◆ WRITTEN PROBLEM A ◆
In the passage on MSHA's September 2014 impact inspections, why did enforcement personnel monitor the communications systems at the Watson Branch Mine as soon as they arrived?

◆ PASSAGE PROVIDED ◆
* Begin *

ARLINGTON, VA. – The U.S. Department of Labor’s Mine Safety and Health Administration today announced that federal inspectors issued 192 citations, five orders and one safeguard during special impact inspections conducted at nine coal and four metal and nonmetal mines in September.

The monthly inspections, which began in force in April 2010 following the death of 29 miners in the explosion at the Upper Big Branch Mine, involve mines that merit increased agency attention and enforcement due to their poor compliance history or particular compliance concerns, including evidence of a mine’s failure to control respirable dust and operator tactics to prevent MSHA from finding violations. The September 2014 impact inspections included the following examples:

MSHA began an impact inspection on Sept. 23 at Freeport-McMoRan Copper & Gold Inc.’s Chino Mines Co. mine in Grant County, New Mexico. MSHA inspectors issued 38 citations to the mine operator for hazardous conditions, including unguarded belt conveyors that exposed miners to potential injury from entanglement; failure to provide handrails down a flight of steps exposing miners to slip, trip and fall hazards; and failure to barricade a tunnel to prevent injury from ground failure while miners were working and cutting in the area directly above the tunnel. Furthermore, a damaged pressure gauge on an acetylene gas cylinder created a potential fire or explosion hazard, and a wet floor in front of an electrical panel created a potential shock hazard.

MSHA also conducted an impact inspection at Solid Fuel Inc.’s Watson Branch Mine in Claiborne County, Tennessee, during the first shift on Sept. 24. Enforcement personnel traveled underground and immediately monitored the communications systems to prevent advance notification of the inspection. They entered the mine by walking in the belt conveyor entry to the mining section and issued 25 citations, one order and one safeguard on the surface area of the mine, the belt conveyors and the continuous mining machine. This was the first impact inspection at this mine.

Inspectors issued an unwarrantable failure order for combustible material accumulations in the form of loose coal, coal fines and coal dust in the section for a distance of 180 feet. In addition, another unwarrantable failure citation was issued for combustible material accumulations at eight locations along and under a section of conveyor belt for a distance of approximately 720 feet. Accumulations were extensive and obvious.

* End *

◆ THE INPUT ◆
* Begin *

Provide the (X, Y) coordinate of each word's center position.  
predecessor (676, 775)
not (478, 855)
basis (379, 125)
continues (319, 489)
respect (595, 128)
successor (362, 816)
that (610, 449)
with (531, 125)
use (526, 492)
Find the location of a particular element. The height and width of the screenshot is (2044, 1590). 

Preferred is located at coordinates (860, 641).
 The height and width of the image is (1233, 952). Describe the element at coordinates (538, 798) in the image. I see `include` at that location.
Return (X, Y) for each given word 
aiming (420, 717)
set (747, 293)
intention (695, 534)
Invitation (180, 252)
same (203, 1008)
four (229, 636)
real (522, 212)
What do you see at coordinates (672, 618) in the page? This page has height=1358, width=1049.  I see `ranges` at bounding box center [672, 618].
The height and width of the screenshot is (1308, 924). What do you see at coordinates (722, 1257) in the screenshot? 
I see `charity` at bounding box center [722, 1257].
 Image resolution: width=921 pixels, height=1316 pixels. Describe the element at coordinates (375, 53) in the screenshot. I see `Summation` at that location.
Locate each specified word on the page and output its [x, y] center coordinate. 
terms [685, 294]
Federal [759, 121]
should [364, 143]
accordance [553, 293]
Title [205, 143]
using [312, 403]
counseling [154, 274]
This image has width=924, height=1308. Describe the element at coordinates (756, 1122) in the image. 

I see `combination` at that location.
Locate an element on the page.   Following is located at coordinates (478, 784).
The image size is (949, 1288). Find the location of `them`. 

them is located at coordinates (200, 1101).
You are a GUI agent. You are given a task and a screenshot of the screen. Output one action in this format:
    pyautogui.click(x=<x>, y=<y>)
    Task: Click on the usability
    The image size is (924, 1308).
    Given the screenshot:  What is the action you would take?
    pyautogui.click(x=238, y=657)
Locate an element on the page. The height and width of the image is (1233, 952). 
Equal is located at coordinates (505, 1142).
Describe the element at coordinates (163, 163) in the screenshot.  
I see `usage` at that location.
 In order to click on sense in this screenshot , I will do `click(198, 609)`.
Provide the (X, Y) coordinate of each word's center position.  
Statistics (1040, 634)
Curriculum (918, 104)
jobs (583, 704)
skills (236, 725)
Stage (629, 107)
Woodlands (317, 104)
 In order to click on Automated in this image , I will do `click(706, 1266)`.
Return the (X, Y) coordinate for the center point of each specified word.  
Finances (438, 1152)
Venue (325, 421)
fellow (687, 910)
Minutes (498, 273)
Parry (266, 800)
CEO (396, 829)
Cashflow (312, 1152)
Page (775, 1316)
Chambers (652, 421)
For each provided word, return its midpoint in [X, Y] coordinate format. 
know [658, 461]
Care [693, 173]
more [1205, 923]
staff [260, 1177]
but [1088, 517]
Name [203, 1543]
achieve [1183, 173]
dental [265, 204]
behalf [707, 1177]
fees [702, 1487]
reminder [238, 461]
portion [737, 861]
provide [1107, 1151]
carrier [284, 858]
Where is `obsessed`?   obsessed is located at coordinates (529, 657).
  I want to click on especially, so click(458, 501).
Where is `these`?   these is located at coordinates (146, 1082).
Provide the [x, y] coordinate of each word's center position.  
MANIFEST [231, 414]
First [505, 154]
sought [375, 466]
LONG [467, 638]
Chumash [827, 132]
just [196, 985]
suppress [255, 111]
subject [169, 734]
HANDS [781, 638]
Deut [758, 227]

* End *

◆ WRITTEN PROBLEM B ◆
In the records, substitute "midpoint" for "center position" in everything from the line containing "coordinates (146, 1082)." down to the end of the records, leaving all else unchanged, and give back only those lines.

◆ COMPLETE ANSWER A ◆
They monitored the communications systems immediately to prevent advance notification of the inspection.

◆ COMPLETE ANSWER B ◆
Where is `these`?   these is located at coordinates (146, 1082).
Provide the [x, y] coordinate of each word's midpoint.  
MANIFEST [231, 414]
First [505, 154]
sought [375, 466]
LONG [467, 638]
Chumash [827, 132]
just [196, 985]
suppress [255, 111]
subject [169, 734]
HANDS [781, 638]
Deut [758, 227]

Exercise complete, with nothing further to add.